"Cada vez hay más voces que abogan por recuperar espacio público para la gente"

Operarios trabajan pintando en la calle de Rocafort.

Operarios trabajan pintando en la calle de Rocafort. / JOAN CORTADELLAS

Max Cahner Picallo

Hoy en día, las grandes ciudades como Barcelona se encuentran en una lucha contra la contaminación y el cambio climático. En Barcelona hace tiempo que se superan los límites de contaminación establecidos por la Unión Europea y los recomendados por la Organización Mundial de la Salud (OMS). Uno de los principales caballos de batalla es de la movilidad. Actualmente asistimos a una batalla ideológica entre los defensores de un modelo donde el vehículo privado es el protagonista frente a otro que aboga por un modelo que favorezca el transporte público y la sostenibilidad. En uno de los bandos, se encuentran patronales y elites económicas y empresariales defensoras del uso del coche, en nombre de la libertad de elección del modo de transporte y bajo la amenaza de pérdida de competitividad de las empresas. En el otro, se encuentran los movimientos ecologistas, que apuestan por poner las personas en el centro de las políticas de movilidad, en nombre del derecho a la salud.

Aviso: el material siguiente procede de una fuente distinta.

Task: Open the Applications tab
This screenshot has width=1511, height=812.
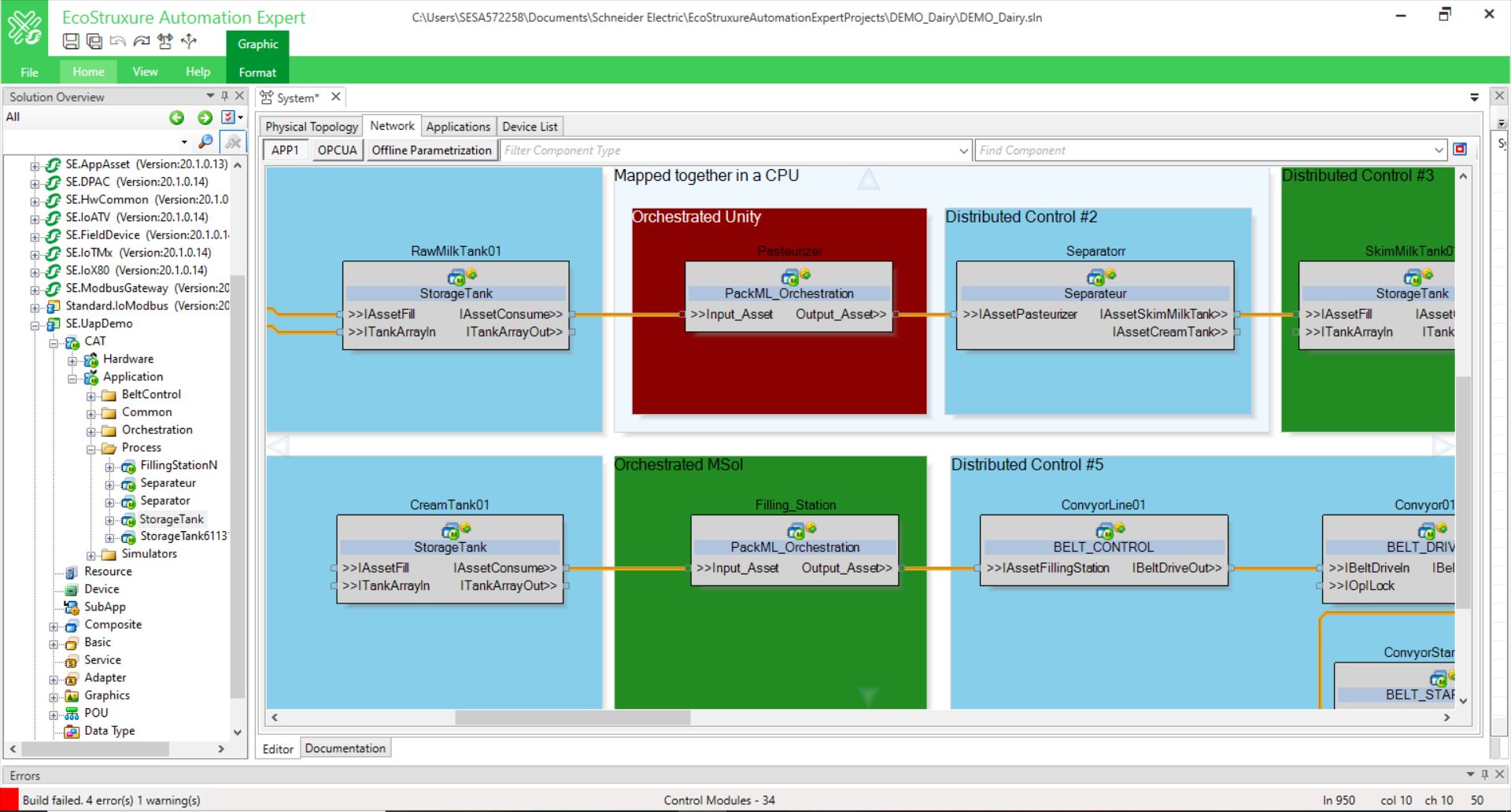Action: 458,126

Barcelona se encuentra en un momento de transición del primero al segundo modelo. Prueba de ello es que, si bien estamos acostumbrados a escuchar frases como "eliminan un carril" en tal calle o "quitan aparcamiento" en tal otra, cosa que denota hasta qué punto hemos interiorizado que el coche es el foco de la movilidad, cada vez hay más voces que abogan por recuperar espacio público para la gente.

Esta transición hacia modos de movilidad más sostenibles presenta beneficios muy claros para la ciudad y su población: menos emisiones de CO2, menos contaminación atmosférica y acústica, más seguridad, más salud y un uso más eficiente del espacio y del tiempo del conjunto de la ciudadanía.

Reivindicar una movilidad centrada en las personas es también apostar por un modelo libre de humos, por respirar un aire más limpio, por hacer de la salud de las personas una prioridad. Es una batalla entre el capital y la vida. Así pues, ¡recuperemos la ciudad!